_Given data:_
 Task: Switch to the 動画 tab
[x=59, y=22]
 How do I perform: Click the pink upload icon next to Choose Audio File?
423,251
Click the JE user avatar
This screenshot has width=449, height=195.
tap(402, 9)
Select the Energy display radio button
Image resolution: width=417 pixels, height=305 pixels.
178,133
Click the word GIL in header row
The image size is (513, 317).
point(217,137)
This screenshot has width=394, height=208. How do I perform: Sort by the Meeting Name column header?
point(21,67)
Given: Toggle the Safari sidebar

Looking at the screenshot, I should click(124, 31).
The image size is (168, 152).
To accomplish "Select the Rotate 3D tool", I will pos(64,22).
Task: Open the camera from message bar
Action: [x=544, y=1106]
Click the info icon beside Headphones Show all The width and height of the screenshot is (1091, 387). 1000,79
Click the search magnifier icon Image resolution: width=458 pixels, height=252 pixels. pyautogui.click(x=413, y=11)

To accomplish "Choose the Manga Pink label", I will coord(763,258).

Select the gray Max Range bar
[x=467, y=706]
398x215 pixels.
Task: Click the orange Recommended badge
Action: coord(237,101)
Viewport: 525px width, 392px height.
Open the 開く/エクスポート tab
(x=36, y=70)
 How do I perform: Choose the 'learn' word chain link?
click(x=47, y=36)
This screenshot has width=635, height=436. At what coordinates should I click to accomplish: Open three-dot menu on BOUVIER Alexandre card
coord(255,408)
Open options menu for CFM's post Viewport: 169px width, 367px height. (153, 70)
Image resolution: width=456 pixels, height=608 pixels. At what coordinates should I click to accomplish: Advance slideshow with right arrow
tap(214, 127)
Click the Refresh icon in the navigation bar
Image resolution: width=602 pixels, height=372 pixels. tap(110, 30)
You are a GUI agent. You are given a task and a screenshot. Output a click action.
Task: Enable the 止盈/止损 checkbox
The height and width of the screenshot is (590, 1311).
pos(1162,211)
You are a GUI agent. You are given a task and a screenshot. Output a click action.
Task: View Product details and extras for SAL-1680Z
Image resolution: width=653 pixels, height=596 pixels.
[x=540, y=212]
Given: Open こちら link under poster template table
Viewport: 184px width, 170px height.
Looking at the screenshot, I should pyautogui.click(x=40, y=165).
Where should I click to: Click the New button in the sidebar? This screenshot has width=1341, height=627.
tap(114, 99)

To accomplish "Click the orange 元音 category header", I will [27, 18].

_Work required:_ Every line of the data must be written out again word for word.

_Response below:_
 Task: Switch to the 動画 tab
[x=59, y=22]
 How do I perform: Click the pink upload icon next to Choose Audio File?
423,251
Click the JE user avatar
This screenshot has width=449, height=195.
tap(402, 9)
Select the Energy display radio button
Image resolution: width=417 pixels, height=305 pixels.
178,133
Click the word GIL in header row
The image size is (513, 317).
point(217,137)
This screenshot has width=394, height=208. How do I perform: Sort by the Meeting Name column header?
point(21,67)
Given: Toggle the Safari sidebar

Looking at the screenshot, I should click(124, 31).
The image size is (168, 152).
To accomplish "Select the Rotate 3D tool", I will pos(64,22).
Task: Open the camera from message bar
Action: [x=544, y=1106]
Click the info icon beside Headphones Show all The width and height of the screenshot is (1091, 387). 1000,79
Click the search magnifier icon Image resolution: width=458 pixels, height=252 pixels. pyautogui.click(x=413, y=11)

To accomplish "Choose the Manga Pink label", I will coord(763,258).

Select the gray Max Range bar
[x=467, y=706]
398x215 pixels.
Task: Click the orange Recommended badge
Action: coord(237,101)
Viewport: 525px width, 392px height.
Open the 開く/エクスポート tab
(x=36, y=70)
 How do I perform: Choose the 'learn' word chain link?
click(x=47, y=36)
This screenshot has width=635, height=436. At what coordinates should I click to accomplish: Open three-dot menu on BOUVIER Alexandre card
coord(255,408)
Open options menu for CFM's post Viewport: 169px width, 367px height. (153, 70)
Image resolution: width=456 pixels, height=608 pixels. At what coordinates should I click to accomplish: Advance slideshow with right arrow
tap(214, 127)
Click the Refresh icon in the navigation bar
Image resolution: width=602 pixels, height=372 pixels. tap(110, 30)
You are a GUI agent. You are given a task and a screenshot. Output a click action.
Task: Enable the 止盈/止损 checkbox
The height and width of the screenshot is (590, 1311).
pos(1162,211)
You are a GUI agent. You are given a task and a screenshot. Output a click action.
Task: View Product details and extras for SAL-1680Z
Image resolution: width=653 pixels, height=596 pixels.
[x=540, y=212]
Given: Open こちら link under poster template table
Viewport: 184px width, 170px height.
Looking at the screenshot, I should pyautogui.click(x=40, y=165).
Where should I click to: Click the New button in the sidebar? This screenshot has width=1341, height=627.
tap(114, 99)

To accomplish "Click the orange 元音 category header", I will [27, 18].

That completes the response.